■ **Aim of the task**: In the listing that follows, the lines starting at the one containing "Click the people icon beside 服务" and ending at the one containing "Open SQL script" are to be returned exactly, both boundary lines included, and no others.

■ **Source data**:
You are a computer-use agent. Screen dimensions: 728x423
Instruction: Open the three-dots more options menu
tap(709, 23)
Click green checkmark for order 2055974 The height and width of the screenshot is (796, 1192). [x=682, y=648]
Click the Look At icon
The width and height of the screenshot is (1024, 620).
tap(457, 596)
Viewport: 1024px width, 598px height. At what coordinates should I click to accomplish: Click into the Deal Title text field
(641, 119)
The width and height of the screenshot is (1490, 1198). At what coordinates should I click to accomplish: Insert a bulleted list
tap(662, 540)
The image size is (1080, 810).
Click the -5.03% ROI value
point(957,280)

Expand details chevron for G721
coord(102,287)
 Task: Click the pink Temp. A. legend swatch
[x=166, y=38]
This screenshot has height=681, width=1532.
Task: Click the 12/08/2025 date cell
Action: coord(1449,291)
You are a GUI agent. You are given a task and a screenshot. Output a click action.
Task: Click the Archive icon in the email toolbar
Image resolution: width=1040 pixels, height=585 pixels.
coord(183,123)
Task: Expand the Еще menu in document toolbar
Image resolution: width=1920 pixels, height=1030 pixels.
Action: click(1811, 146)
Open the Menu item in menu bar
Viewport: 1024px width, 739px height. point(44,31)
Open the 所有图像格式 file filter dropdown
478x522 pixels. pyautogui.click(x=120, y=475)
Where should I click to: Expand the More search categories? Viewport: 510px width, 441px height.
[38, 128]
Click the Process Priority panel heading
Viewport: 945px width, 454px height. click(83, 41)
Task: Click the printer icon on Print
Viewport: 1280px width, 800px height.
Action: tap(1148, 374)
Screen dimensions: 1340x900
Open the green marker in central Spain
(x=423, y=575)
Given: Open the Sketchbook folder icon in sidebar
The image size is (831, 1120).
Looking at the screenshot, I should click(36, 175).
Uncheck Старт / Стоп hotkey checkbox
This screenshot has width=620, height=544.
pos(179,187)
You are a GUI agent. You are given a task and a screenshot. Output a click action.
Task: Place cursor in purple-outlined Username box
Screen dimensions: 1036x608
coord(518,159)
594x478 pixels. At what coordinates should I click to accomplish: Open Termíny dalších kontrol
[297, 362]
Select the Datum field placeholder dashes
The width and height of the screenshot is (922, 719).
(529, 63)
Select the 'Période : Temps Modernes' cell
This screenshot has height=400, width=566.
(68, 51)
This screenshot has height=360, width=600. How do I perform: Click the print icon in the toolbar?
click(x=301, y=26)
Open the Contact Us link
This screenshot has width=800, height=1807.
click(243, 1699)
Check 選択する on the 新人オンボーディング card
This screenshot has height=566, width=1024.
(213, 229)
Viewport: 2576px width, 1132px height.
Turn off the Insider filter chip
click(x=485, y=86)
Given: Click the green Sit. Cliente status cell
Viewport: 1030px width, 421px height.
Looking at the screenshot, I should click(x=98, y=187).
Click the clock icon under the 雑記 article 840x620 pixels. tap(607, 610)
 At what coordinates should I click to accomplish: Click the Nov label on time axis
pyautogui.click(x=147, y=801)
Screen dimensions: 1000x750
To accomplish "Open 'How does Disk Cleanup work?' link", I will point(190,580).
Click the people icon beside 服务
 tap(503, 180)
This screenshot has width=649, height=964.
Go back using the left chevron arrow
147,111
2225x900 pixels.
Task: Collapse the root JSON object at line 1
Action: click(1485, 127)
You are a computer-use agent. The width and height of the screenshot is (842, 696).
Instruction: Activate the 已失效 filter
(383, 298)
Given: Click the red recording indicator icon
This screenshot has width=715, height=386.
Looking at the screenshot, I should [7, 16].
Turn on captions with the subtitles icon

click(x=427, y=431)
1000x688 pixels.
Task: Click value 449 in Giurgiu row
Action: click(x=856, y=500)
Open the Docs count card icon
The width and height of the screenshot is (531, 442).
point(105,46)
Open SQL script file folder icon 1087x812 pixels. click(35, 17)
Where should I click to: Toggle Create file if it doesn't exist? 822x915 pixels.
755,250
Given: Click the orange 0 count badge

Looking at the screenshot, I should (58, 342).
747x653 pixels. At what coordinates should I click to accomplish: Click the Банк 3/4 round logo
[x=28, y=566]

■ **Answer section**:
Click the people icon beside 服务
 tap(503, 180)
This screenshot has width=649, height=964.
Go back using the left chevron arrow
147,111
2225x900 pixels.
Task: Collapse the root JSON object at line 1
Action: click(1485, 127)
You are a computer-use agent. The width and height of the screenshot is (842, 696).
Instruction: Activate the 已失效 filter
(383, 298)
Given: Click the red recording indicator icon
This screenshot has width=715, height=386.
Looking at the screenshot, I should [7, 16].
Turn on captions with the subtitles icon

click(x=427, y=431)
1000x688 pixels.
Task: Click value 449 in Giurgiu row
Action: click(x=856, y=500)
Open the Docs count card icon
The width and height of the screenshot is (531, 442).
point(105,46)
Open SQL script file folder icon 1087x812 pixels. click(35, 17)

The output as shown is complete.